Level IV, Systematic Review. See Instructions for Authors for a complete description of levels of evidence.

摘要

背景

锁骨骨折的手术修复越来越普遍,尽管大多数骨折仍采用保守治疗。这两种方法都可能导致不愈合。锁骨不愈合的当前治疗方法包括切开复位内固定(ORIF)钢板无植骨、ORIF 钢板植骨和髓内针固定。

方法

我们对报告手术治疗锁骨不愈合的结果、并发症和再手术率的研究进行了系统评价和荟萃分析。在单钢板和髓内针固定、植骨使用和不愈合时间定义之间进行了亚组分析,以评估结果和并发症发生率。

结果

53 项研究符合纳入标准(1258 例锁骨不愈合)。平均临床随访时间为 2.6 年。72%的不愈合位于中段,1%位于近段,12%位于远段,15%未报告。48%的不愈合为萎缩性或少细胞性,17%为肥大性(35%未报告)。平均愈合时间为 13.6 周。95%的患者在初次非愈合手术后达到愈合。总体并发症发生率为 17%。单钢板固定的愈合时间明显更快(15.2 周 vs. 19.8 周),再手术率(23% vs. 37%)和内固定去除率(20% vs. 34%)均低于髓内针固定。植骨的延迟愈合率明显较低(0.6% vs. 3.6%),但并发症(15% vs. 8%)和再手术率(29% vs. 14%)较高。

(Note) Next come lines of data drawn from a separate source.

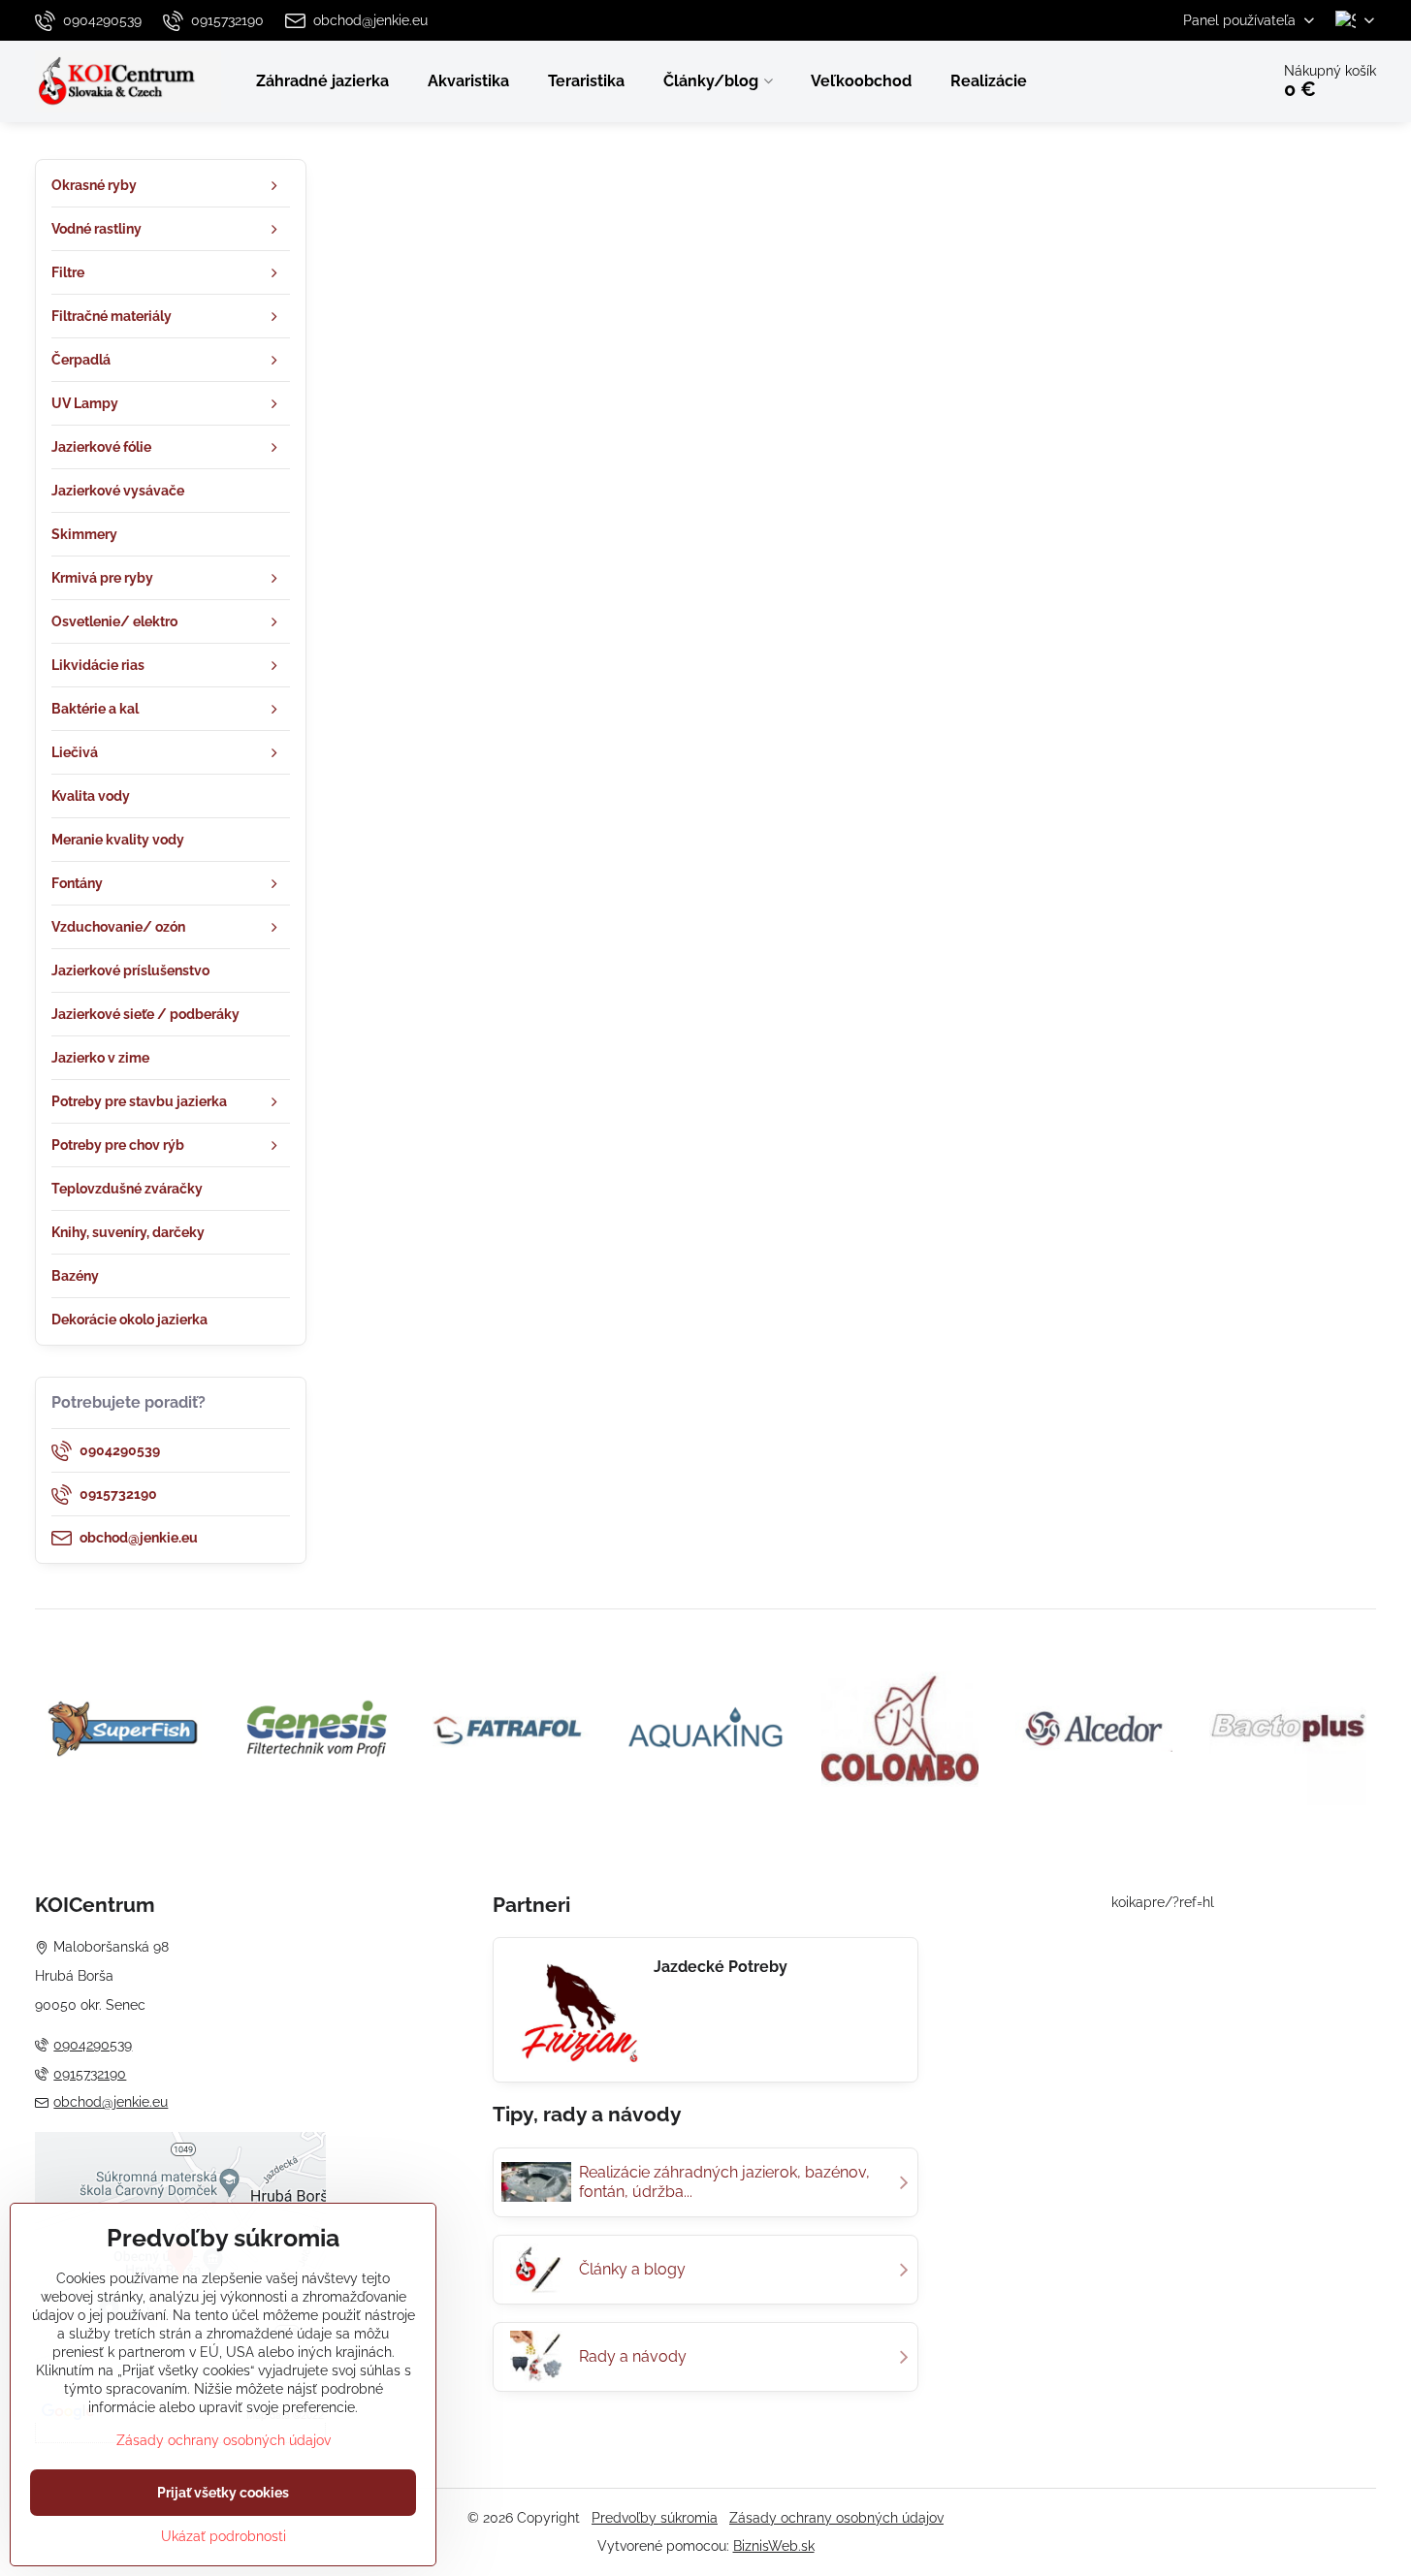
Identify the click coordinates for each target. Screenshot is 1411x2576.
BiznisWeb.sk (774, 2546)
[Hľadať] (1200, 81)
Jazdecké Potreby (720, 1966)
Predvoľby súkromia (655, 2518)
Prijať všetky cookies (223, 2492)
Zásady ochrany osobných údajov (836, 2518)
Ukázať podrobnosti (223, 2536)
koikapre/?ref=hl (1162, 1902)
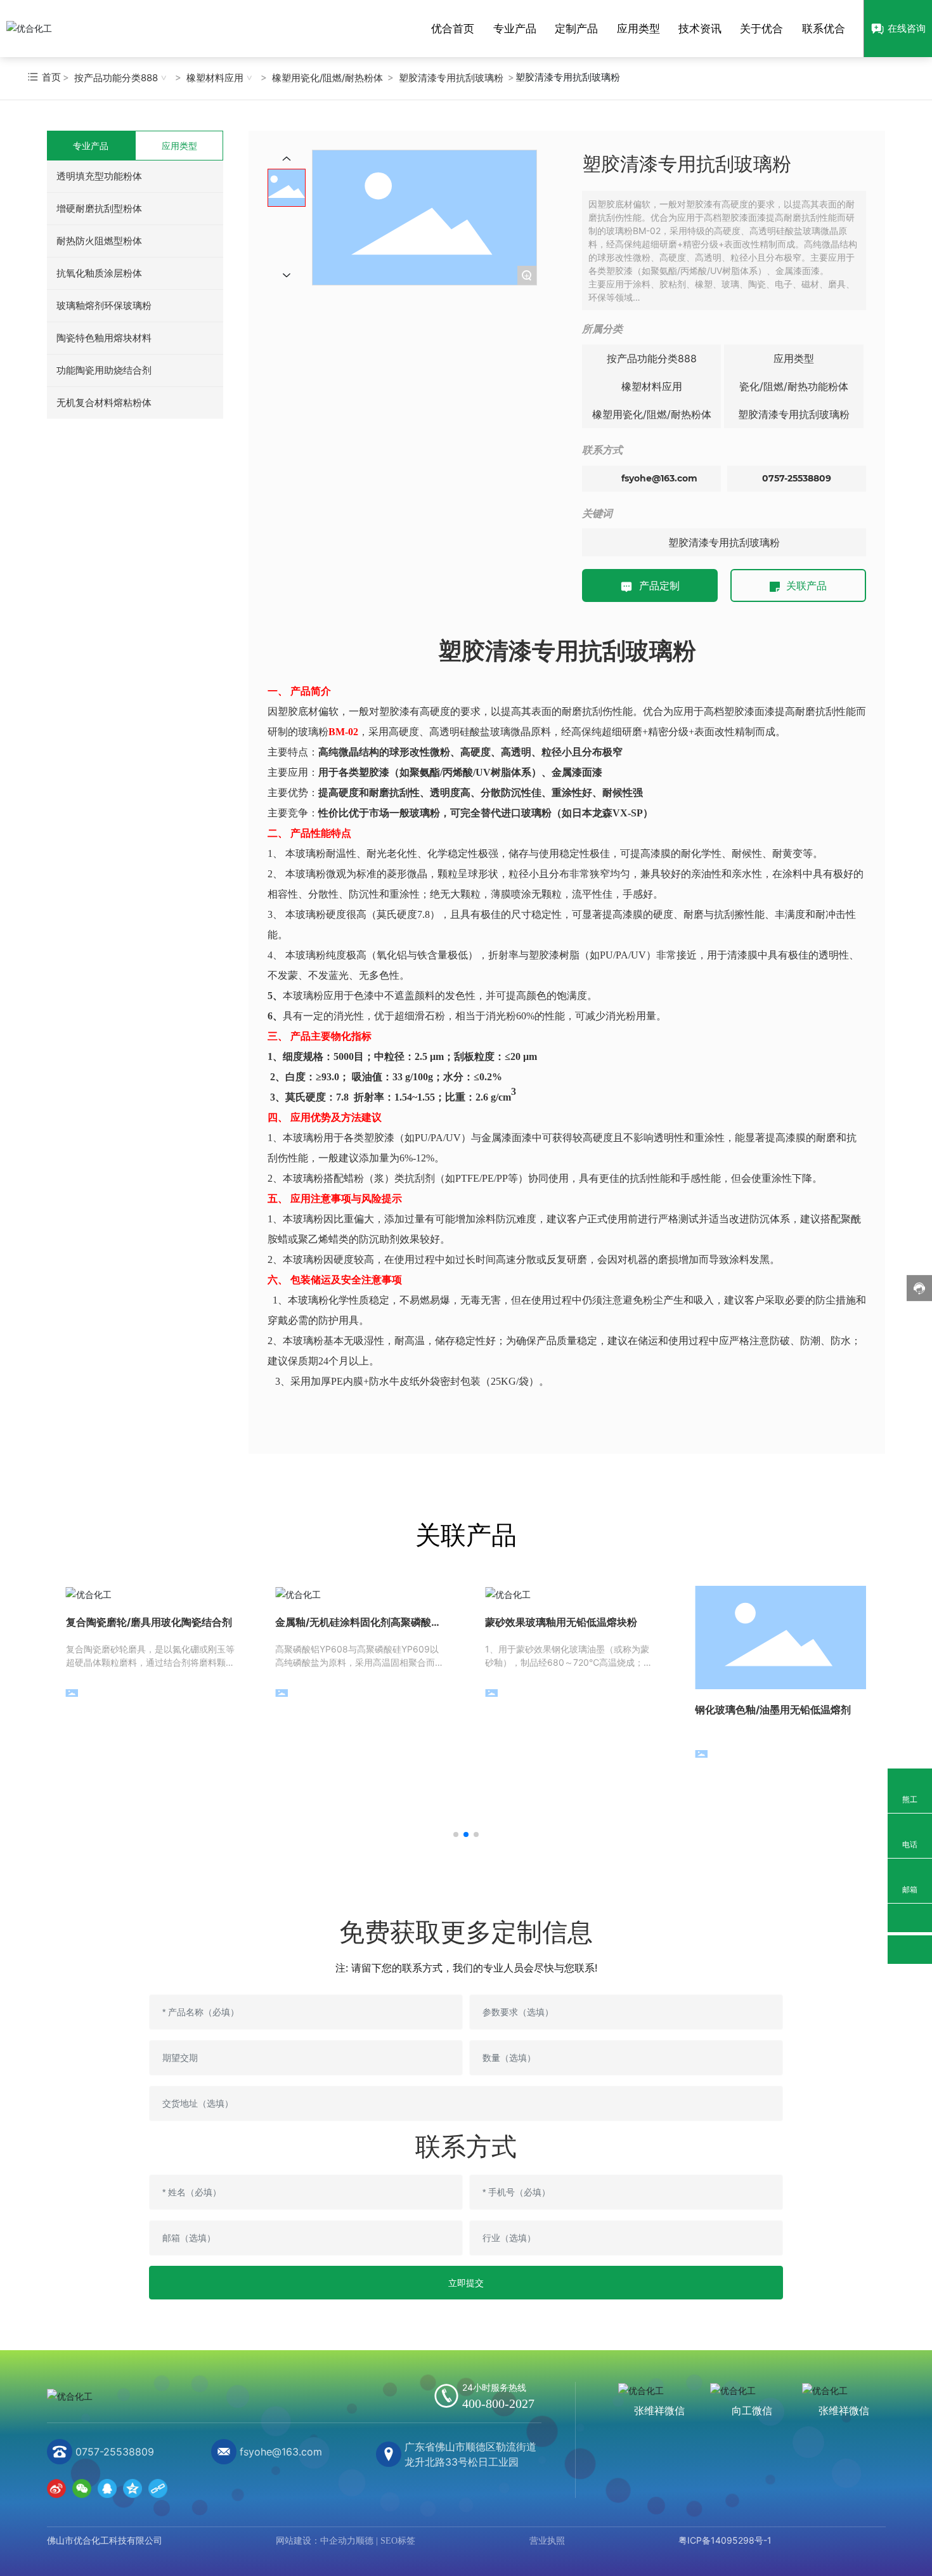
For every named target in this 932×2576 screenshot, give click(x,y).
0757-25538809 (796, 478)
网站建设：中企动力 (316, 2541)
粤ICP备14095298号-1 (725, 2540)
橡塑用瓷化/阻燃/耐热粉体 (327, 78)
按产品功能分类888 (116, 78)
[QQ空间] (132, 2488)
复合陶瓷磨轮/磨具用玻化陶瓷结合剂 (149, 1622)
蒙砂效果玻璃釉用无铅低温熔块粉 (561, 1622)
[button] (455, 1834)
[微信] (81, 2488)
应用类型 (793, 358)
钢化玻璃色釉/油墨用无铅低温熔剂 (773, 1709)
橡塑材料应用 (214, 78)
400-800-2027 (498, 2403)
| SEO (385, 2541)
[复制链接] (157, 2488)
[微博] (56, 2488)
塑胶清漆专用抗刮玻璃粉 (451, 78)
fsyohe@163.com (659, 478)
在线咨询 (907, 28)
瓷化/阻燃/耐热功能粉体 (793, 386)
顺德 (364, 2541)
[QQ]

将非愈合定义为 3 个月后,与 6 个月的研究相比,愈合时间明显缩短(13 周 vs. 16 周)。3 个月组的总体并发症发生率(12% vs. 25%)和内固定/固定失败率(3% vs. 5.5%)明显低于 6 个月组。

结论

这是当前文献中关于锁骨不愈合后手术干预的并发症、再手术和患者结局的最大报告。钢板固定的愈合时间比髓内针固定更快,再手术率更低。植骨的延迟愈合率较低,但并发症和再手术率明显较高。将非愈合定义为 3 个月的报告与将非愈合定义为 6 个月或更长时间的报告相比,显示出更快的愈合时间和更低的并发症发生率。对于有症状的锁骨骨折,可考虑在受伤后 3 个月进行手术,如果使用钢板固定,可获得可靠的结果。辅助植骨需要进一步研究以确定其价值和风险/效益比。

证据水平

IV 级,系统评价。有关证据水平的完整描述,请参见作者说明。